The AI image generators are coming for Photoshop
Plus updated AI image generators comparison matrix
The first generation of AI image generators didn’t have much in the way of user interface.
Most were only accessible via an API and/or a basic website, with text prompts the primary means of controlling the output.
Before May, market-leader Midjourney could only be prompted via a Discord server, with simple variations requiring arcane parameters with unforgiving syntax (e.g. generating landscape images required the user to add ‘--ar 16:9’ to the prompt).
DALL·E 3 is predominantly accessed via ChatGPT and Microsoft Copilot, which rewrite the prompts before passing them on to DALL·E, reducing the user’s control over the output.
When I did a comparison of AI image generators in April, Adobe Firefly was notable for having a vaguely 21st century interface, although interacting with any of the drop-downs, radio buttons or sliders would overwrite the previously generated image(s).
Since April, some new image generators have launched and some existing players have added some significant new capabilities.
As well as material improvements to the underlying models, resulting in faster generations, better prompt adherence and text rendering, there’s been a shift towards more sophisticated canvas-based interfaces, where images and text can be combined and reworked.
Here’s a quick round up of developments in AI image generation over the last 8 months:
Imagen
In May, Google announced version 3 of its flagship AI image generator, Imagen, although it wasn’t until August that it was made available in the US via ImageFX and October that it was made available globally via Gemini.
Midjourney
Version 6.1 of Midjourney arrived at the end of July, with minor improvements over v6 all round.
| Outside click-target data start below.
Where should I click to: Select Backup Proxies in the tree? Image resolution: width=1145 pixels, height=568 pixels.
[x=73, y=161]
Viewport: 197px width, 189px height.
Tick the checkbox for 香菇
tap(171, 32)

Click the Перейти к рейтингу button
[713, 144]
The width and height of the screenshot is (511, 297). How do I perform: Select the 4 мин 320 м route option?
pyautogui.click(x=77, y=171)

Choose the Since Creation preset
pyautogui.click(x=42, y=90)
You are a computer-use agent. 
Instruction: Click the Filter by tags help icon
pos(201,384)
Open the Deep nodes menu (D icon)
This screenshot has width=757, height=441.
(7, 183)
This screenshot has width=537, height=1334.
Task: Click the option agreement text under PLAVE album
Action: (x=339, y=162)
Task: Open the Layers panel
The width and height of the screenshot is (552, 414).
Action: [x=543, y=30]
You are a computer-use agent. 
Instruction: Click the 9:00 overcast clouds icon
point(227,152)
It finally opened up its website to all users in August. October saw the introduction of Editor, enabling annual subscribers to upload any image and use AI to edit it, expand it or retexture it.
FLUX
In August, Black Forest Labs emerged from stealth and released the first versions of its FLUX.1 model. They were fast, producing high quality images with strong prompt adherence and text rendering. They also helped popularise LoRA - a technique for fine-tuning models, which has made it much easier to maintain a consistent subject.
FLUX 1.1 Pro models were released in early October and quickly ascended to the top of the Artificial Analysis Image Arena leaderboard (where users rate the output of different models).
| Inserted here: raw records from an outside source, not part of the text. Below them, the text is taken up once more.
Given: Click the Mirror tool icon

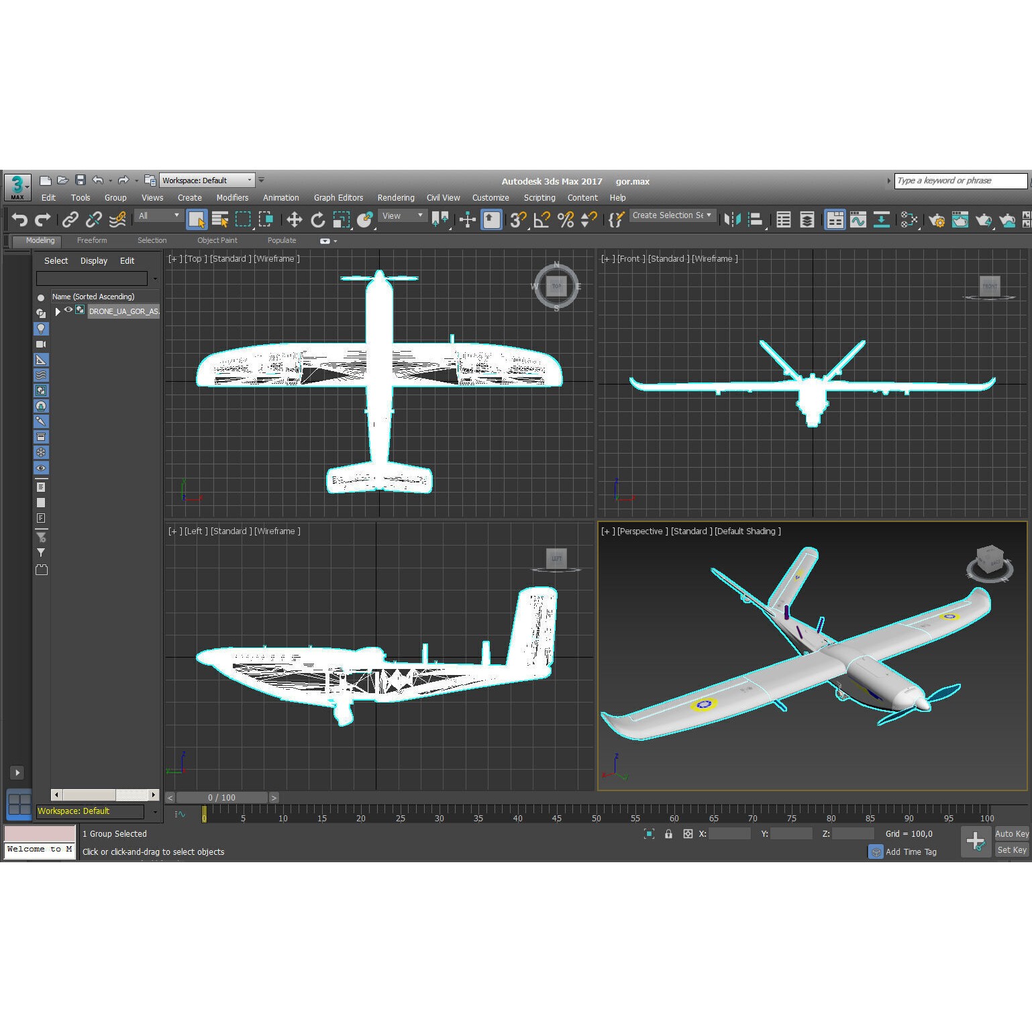Looking at the screenshot, I should [733, 219].
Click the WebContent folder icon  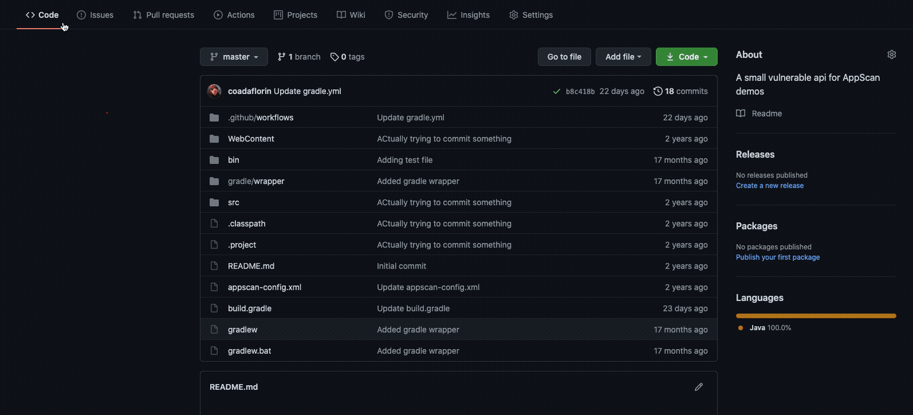coord(214,139)
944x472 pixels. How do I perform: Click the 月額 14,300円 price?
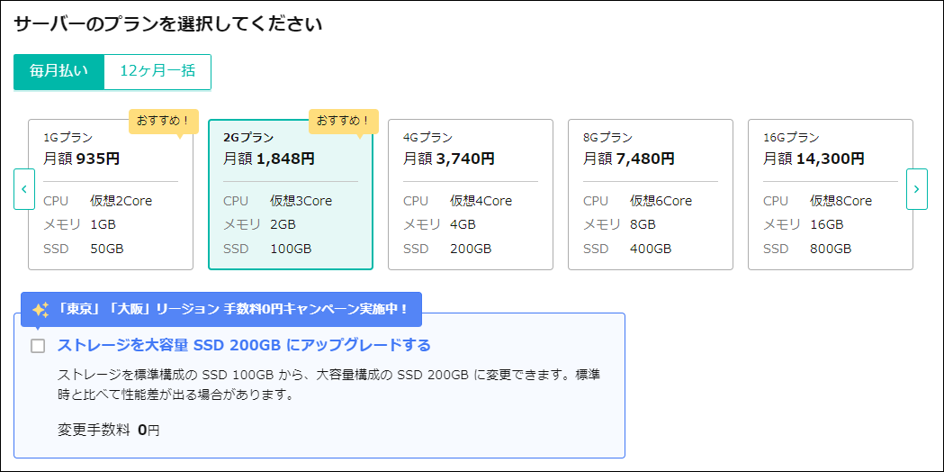[814, 159]
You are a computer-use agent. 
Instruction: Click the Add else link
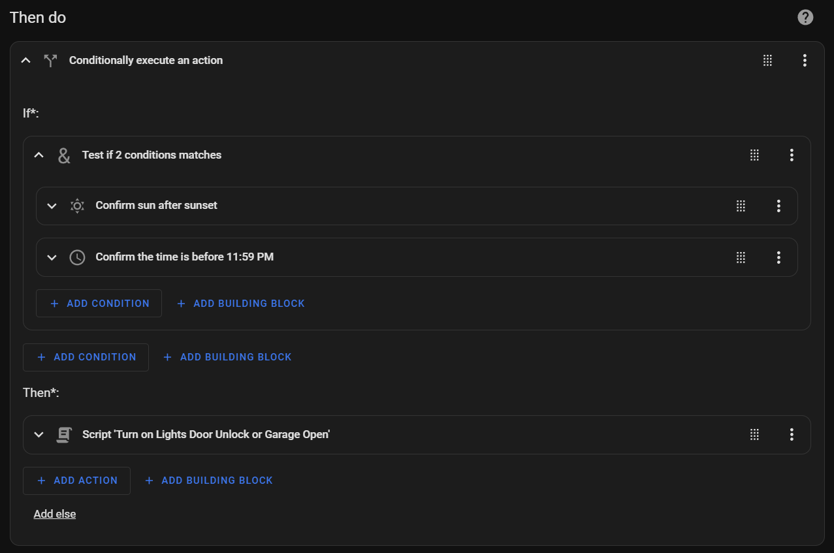tap(55, 514)
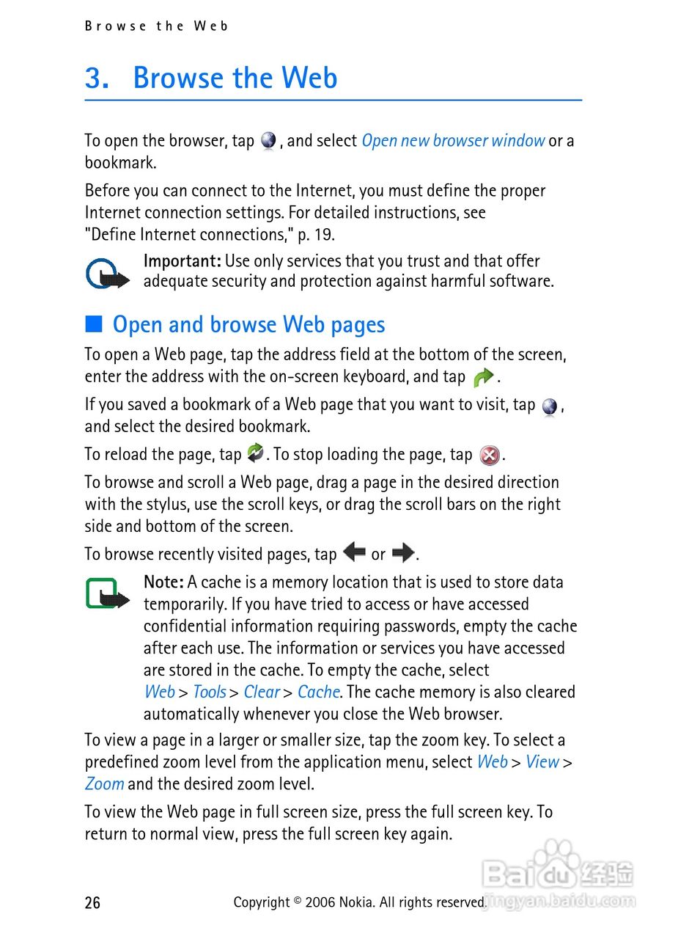Click the "Clear" menu text
678x939 pixels.
coord(262,692)
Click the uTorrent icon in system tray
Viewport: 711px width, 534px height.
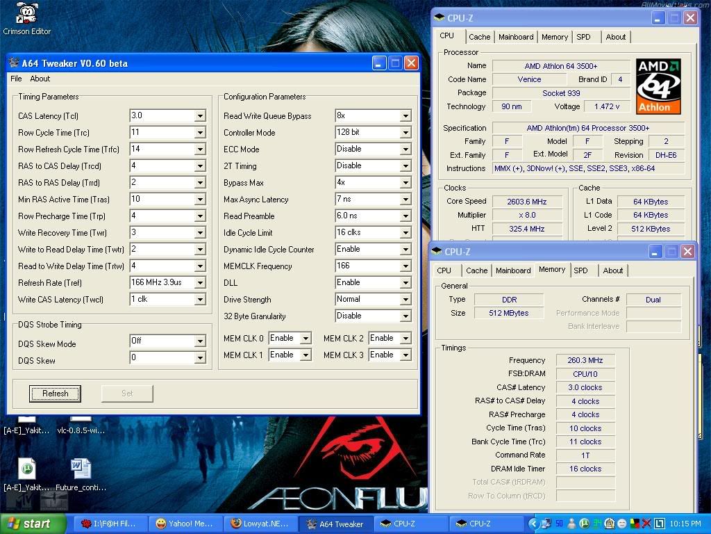(585, 524)

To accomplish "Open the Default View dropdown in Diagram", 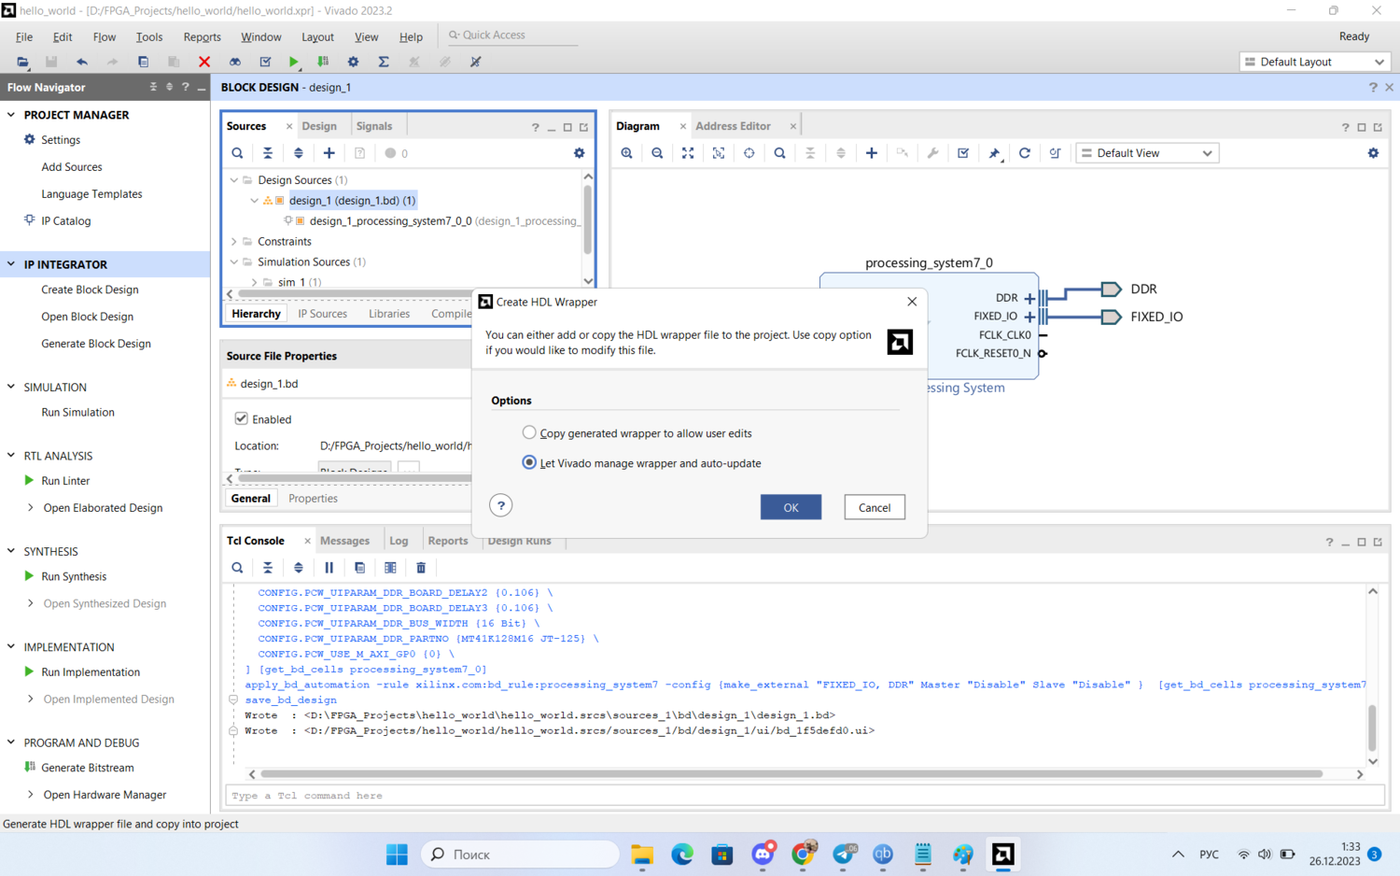I will pos(1147,153).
Black Forest Labs doesn’t offer hosted versions of its Flux models, but you can access them via creator platforms like Freepik and Krea or via model aggregators like fal.ai, Replicate and Together AI.
Ideogram
In August, Ideogram released version 2.0 of its eponymous model, which introduced styles and colour palette control and improved its prompt adherence, photorealism and text rendering.
In October, Ideogram added Canvas, an infinite canvas for organising, generating, editing and combining images. Equipped with Layers, tools like Magic Fill and Extend and the ability to edit existing images, Canvas moved Ideogram away from rinse and repeat text-to-image prompter towards Photoshop’s turf.
Recraft
In late October, a mysterious new model known as Red Panda appeared at the top of the Artificial Analysis Image Arena leaderboard. Subsequently unmasked as Recraft V3, the new model was accompanied by a new user interface for Recraft. Rather than individual generated images being the default presentation, users are invited to engage with ‘Projects’ which correspond to an extensible canvas, with similar, but slightly more advanced, functionality to Ideogram’s Canvas.
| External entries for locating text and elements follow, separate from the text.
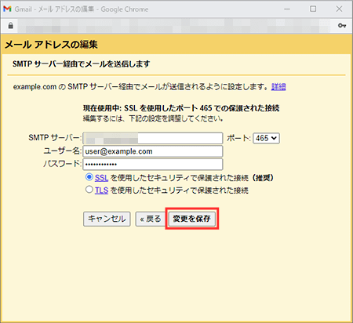Open the saved password key icon
This screenshot has width=353, height=323.
(342, 26)
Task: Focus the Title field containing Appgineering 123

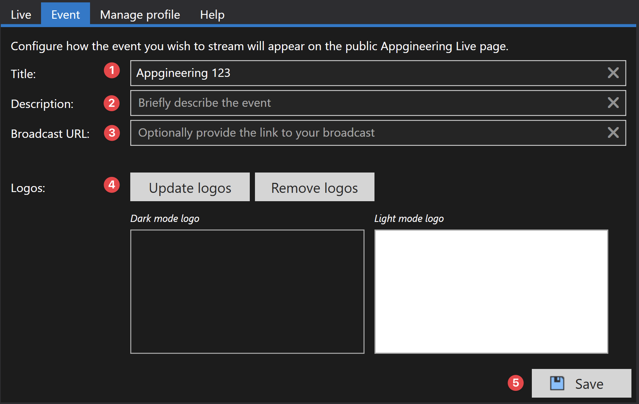Action: click(x=378, y=73)
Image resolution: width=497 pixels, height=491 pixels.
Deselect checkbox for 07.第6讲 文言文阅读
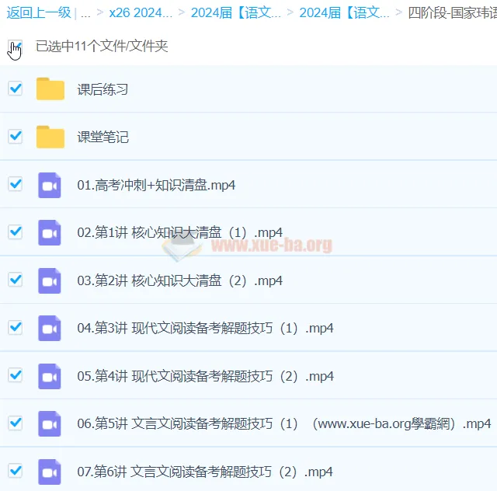(15, 471)
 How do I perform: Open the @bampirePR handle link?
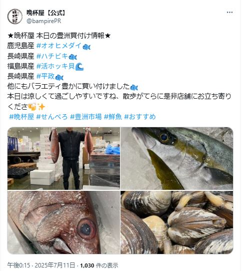(44, 21)
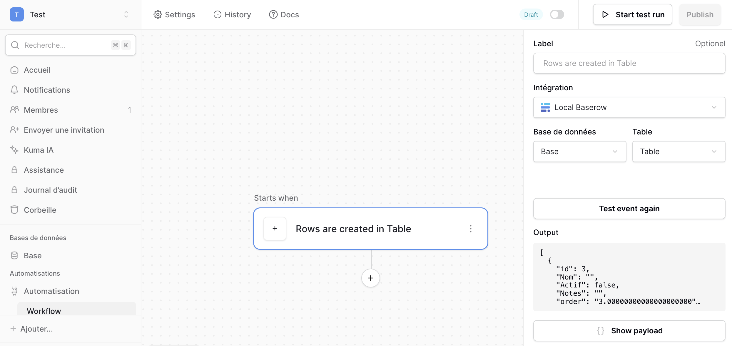Open the Corbeille trash icon
Screen dimensions: 732x346
click(14, 210)
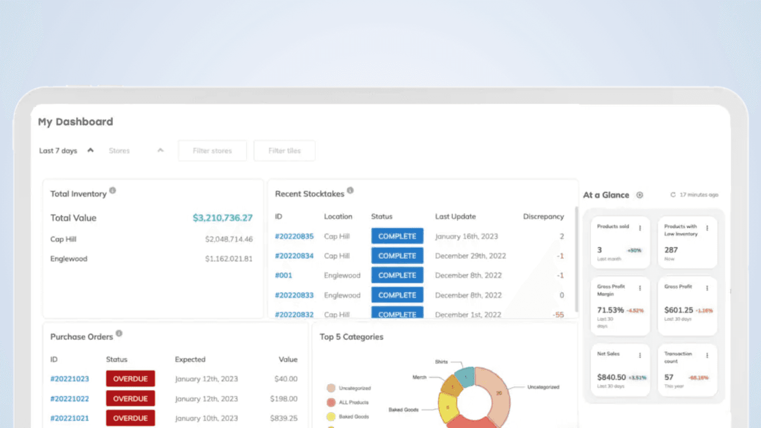
Task: Collapse the Stores filter dropdown
Action: click(x=160, y=150)
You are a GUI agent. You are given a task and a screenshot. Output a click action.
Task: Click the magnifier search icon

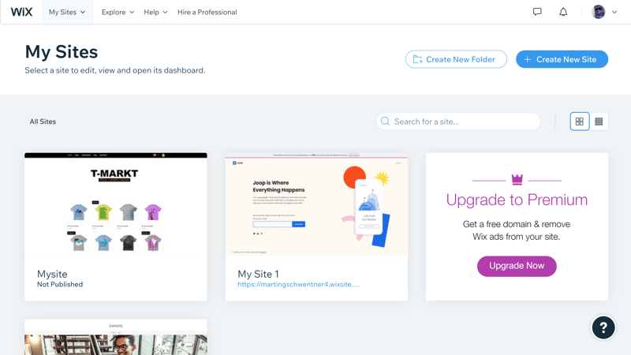(x=385, y=121)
Recraft also enables user to create vector images (which can be scaled without losing resolution) and convert raster images into vector images.
Recraft’s wealth of functionality has created a more complex interface which requires some learning. Fortunately they’ve done a better job than most AI companies (*glares at OpenAI*) at providing simple tutorials.
Runway Frames
Last month, Runway, known primarily for its video generation models, released a new image generation model, Frames, with the promise of “unprecedented stylistic control”. However, access to the model is being rolled out gradually to Runway subscribers and I don’t seem to have access yet.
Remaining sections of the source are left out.